(A block of data)
>> begin

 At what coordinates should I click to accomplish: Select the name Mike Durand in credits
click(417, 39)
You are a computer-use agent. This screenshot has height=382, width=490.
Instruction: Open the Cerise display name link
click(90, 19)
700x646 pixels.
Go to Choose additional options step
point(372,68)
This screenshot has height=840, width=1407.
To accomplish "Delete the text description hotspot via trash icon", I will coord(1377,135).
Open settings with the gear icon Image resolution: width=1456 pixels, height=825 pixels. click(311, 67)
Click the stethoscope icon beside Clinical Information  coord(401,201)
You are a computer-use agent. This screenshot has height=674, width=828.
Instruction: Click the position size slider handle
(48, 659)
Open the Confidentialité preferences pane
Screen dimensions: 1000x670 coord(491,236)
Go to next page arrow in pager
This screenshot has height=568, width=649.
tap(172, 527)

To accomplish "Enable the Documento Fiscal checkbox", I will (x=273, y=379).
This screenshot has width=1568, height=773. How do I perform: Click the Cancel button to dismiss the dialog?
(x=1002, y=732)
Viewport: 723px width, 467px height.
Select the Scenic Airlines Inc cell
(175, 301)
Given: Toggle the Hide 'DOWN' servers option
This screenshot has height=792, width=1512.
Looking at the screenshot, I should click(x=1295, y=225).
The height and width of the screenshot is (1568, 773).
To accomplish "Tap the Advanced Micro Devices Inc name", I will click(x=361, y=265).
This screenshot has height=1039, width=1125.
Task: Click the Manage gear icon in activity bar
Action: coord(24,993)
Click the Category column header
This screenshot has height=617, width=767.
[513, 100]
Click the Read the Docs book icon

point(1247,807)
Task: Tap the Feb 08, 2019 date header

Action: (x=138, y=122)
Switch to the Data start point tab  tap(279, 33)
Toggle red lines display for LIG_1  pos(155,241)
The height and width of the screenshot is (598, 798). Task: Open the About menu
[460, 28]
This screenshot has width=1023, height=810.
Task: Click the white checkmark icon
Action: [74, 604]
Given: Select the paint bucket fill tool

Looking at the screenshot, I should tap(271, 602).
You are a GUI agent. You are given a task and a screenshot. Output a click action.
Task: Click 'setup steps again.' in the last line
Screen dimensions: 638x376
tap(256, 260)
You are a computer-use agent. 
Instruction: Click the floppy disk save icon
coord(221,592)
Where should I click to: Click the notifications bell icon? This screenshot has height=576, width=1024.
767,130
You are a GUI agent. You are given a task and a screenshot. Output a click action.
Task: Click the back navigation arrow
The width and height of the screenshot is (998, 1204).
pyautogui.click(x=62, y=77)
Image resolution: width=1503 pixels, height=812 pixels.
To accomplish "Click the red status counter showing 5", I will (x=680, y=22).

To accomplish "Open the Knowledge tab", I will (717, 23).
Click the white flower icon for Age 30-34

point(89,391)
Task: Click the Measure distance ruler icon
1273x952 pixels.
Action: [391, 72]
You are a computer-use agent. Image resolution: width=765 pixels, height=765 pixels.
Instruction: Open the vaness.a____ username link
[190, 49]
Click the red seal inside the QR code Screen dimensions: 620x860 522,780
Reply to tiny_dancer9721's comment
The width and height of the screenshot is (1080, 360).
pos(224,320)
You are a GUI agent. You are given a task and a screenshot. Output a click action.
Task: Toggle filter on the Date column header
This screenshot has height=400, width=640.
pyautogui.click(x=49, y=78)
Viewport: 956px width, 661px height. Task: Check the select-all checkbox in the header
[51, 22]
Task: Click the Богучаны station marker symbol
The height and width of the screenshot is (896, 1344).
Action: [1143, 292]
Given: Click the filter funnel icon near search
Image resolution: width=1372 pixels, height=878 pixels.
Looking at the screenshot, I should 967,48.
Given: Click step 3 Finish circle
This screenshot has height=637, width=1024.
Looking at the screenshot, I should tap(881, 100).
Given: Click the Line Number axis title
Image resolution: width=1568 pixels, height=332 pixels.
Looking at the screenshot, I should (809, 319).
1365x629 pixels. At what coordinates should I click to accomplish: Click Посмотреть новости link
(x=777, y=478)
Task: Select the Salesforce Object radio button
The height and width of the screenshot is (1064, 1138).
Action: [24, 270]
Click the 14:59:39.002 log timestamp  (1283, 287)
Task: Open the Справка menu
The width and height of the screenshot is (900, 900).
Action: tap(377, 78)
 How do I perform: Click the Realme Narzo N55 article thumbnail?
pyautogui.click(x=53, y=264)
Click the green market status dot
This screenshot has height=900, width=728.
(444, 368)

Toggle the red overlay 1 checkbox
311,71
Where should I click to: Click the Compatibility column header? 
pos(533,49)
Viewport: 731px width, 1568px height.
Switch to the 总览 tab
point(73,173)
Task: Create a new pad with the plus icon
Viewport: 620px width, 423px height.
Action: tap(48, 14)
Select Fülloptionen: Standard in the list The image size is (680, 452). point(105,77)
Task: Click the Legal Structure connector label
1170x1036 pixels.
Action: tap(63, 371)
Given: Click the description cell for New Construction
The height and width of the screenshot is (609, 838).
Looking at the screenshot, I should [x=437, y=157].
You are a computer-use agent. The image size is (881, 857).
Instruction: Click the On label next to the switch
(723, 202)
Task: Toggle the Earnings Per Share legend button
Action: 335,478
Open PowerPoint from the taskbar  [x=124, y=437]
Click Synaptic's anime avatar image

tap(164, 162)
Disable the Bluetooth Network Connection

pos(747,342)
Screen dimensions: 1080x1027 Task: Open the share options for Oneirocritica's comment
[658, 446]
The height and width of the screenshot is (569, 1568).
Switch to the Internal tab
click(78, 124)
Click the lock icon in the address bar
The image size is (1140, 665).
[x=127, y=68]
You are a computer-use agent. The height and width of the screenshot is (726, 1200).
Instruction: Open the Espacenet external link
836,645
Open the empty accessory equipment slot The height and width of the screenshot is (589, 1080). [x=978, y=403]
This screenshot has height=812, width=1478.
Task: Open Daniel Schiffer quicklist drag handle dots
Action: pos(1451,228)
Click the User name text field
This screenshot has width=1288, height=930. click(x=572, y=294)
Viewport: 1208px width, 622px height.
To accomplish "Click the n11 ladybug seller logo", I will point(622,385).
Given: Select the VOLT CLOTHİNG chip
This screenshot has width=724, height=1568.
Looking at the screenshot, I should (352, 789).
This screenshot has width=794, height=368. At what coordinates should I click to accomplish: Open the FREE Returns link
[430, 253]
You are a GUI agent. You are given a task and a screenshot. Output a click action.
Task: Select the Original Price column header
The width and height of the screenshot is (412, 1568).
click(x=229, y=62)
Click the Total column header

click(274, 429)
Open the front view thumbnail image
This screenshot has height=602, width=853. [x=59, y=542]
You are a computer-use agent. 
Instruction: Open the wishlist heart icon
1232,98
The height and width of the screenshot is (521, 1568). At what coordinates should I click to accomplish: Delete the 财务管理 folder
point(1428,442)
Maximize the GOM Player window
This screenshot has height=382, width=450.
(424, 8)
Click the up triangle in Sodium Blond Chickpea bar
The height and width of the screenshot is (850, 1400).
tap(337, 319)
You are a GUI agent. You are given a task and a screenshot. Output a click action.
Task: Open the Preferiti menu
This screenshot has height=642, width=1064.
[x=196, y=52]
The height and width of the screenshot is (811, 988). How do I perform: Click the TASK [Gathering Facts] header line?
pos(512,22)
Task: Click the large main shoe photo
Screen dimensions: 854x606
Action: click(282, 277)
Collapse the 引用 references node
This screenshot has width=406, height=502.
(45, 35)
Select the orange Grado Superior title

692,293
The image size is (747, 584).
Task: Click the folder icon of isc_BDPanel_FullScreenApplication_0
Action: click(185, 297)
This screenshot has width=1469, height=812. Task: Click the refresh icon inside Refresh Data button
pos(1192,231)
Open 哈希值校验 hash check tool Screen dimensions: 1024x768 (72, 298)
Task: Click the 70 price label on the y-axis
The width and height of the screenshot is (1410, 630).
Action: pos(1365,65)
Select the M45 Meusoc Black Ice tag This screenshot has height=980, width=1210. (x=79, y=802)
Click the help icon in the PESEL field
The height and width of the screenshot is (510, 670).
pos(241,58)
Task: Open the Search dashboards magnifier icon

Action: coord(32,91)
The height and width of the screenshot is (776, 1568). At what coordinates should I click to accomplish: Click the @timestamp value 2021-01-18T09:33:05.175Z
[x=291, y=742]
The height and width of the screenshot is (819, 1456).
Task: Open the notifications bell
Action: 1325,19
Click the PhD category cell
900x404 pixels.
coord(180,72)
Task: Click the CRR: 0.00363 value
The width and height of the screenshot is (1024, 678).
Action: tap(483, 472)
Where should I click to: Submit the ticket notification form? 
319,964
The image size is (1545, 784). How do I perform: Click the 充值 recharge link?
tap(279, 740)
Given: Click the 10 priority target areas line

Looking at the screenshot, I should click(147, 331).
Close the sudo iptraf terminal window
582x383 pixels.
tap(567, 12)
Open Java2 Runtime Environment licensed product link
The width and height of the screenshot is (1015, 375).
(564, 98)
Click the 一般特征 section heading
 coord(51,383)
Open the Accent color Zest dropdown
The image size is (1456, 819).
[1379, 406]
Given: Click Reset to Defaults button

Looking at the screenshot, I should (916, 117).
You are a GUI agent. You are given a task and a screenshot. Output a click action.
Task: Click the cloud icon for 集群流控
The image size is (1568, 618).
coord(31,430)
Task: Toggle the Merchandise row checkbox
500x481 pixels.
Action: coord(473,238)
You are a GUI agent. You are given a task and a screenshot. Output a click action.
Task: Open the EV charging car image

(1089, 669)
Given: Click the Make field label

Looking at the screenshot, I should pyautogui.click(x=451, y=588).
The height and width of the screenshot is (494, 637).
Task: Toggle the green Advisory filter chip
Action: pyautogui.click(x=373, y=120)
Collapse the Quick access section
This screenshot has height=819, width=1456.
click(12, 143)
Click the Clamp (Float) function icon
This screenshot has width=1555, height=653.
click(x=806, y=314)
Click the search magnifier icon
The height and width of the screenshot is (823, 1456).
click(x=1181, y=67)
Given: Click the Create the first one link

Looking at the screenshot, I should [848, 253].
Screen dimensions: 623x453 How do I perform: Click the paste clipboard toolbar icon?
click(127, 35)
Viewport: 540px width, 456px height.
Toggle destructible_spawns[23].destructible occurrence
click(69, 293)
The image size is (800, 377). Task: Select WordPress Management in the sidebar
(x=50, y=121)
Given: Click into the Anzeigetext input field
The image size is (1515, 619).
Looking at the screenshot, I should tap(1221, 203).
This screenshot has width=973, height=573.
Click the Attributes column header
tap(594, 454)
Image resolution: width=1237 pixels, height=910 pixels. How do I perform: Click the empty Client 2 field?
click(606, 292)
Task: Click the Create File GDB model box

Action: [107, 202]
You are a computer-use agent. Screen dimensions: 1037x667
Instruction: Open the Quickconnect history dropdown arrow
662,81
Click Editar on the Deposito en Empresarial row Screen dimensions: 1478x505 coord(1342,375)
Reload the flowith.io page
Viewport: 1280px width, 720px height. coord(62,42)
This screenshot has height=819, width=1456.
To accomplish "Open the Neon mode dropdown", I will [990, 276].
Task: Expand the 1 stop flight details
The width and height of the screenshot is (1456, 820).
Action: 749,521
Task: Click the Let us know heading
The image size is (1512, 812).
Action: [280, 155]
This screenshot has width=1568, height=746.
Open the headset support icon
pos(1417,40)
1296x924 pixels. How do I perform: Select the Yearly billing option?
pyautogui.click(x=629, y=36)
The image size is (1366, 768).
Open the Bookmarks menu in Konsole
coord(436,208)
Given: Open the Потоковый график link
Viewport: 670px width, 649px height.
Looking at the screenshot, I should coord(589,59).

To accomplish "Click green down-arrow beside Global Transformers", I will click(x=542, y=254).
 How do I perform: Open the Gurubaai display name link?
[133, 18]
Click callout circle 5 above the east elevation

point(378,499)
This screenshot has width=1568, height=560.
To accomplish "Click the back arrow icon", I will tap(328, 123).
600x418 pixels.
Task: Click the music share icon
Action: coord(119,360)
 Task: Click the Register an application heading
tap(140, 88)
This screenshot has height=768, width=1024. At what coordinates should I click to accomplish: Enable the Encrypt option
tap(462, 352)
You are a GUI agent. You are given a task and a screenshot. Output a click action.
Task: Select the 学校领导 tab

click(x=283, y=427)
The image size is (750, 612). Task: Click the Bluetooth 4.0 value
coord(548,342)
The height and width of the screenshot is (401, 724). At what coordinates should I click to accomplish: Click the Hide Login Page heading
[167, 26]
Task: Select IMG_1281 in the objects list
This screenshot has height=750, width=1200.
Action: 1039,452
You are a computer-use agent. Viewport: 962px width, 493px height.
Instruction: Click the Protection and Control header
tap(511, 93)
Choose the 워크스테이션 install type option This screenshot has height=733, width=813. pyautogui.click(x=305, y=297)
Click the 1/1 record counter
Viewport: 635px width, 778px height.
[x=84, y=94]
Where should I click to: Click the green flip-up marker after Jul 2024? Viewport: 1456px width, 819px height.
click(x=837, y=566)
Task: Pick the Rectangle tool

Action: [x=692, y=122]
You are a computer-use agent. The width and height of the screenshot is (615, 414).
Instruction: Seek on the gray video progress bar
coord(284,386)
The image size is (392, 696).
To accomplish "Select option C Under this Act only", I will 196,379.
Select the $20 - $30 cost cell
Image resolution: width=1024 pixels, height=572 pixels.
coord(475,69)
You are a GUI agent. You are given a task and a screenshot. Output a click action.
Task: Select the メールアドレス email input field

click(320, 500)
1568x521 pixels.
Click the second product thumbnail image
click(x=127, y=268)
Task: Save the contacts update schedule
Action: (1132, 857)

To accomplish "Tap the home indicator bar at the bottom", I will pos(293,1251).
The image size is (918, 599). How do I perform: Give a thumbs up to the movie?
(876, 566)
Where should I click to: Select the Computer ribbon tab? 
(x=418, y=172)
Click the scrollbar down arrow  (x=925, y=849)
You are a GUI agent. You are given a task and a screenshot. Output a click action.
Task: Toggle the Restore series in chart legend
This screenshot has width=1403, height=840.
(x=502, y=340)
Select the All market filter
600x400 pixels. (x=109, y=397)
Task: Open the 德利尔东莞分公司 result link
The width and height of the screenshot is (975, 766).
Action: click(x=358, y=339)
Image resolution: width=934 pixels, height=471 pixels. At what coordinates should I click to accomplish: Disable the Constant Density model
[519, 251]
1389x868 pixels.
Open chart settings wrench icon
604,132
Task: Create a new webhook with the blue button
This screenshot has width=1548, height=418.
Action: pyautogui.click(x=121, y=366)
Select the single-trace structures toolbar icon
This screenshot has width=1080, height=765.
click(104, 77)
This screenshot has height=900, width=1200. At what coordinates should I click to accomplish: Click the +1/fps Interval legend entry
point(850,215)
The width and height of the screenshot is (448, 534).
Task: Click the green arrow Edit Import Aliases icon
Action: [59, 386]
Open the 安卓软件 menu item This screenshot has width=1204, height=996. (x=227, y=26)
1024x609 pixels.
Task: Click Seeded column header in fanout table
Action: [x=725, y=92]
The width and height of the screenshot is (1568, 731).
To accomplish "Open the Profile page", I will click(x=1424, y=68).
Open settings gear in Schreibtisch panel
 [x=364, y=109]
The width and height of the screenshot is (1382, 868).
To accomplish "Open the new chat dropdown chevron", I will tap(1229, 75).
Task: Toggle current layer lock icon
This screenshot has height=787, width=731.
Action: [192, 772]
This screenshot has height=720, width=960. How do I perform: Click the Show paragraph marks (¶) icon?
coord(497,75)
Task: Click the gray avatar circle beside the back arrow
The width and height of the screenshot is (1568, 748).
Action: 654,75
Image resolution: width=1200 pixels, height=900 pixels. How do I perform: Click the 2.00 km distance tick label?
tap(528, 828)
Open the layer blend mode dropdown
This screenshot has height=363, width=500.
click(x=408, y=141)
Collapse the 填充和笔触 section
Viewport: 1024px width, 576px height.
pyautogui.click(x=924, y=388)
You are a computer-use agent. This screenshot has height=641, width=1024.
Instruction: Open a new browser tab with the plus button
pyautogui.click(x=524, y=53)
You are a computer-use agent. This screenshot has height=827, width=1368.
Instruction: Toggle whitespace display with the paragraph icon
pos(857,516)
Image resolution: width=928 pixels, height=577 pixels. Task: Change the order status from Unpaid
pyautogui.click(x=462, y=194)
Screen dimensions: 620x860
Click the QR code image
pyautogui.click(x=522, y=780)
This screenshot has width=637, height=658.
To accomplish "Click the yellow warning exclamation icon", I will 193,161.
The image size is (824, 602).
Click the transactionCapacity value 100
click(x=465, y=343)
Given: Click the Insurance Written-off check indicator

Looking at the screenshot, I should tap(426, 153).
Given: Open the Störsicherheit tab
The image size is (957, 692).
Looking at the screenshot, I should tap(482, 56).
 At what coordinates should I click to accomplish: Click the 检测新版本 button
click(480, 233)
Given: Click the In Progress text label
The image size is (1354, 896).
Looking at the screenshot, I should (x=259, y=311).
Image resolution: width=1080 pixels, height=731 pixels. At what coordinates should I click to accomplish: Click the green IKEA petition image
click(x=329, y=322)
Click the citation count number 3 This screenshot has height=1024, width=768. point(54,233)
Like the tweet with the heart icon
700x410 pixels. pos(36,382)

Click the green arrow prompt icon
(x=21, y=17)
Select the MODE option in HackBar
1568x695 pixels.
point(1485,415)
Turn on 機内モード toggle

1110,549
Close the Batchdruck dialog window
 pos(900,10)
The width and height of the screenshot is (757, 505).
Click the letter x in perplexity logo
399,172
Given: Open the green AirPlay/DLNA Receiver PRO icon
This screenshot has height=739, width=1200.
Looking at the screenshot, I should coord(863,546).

>> end

▸ **Written exercise**
Repeat the lines of the records from the line with "1365x629 pixels. At" up to and including the line with "Click the 14:59:39.002".

▸ **Full response**
1365x629 pixels. At what coordinates should I click to accomplish: Click Посмотреть новости link
(x=777, y=478)
Task: Select the Salesforce Object radio button
The height and width of the screenshot is (1064, 1138).
Action: [24, 270]
Click the 14:59:39.002 log timestamp  (1283, 287)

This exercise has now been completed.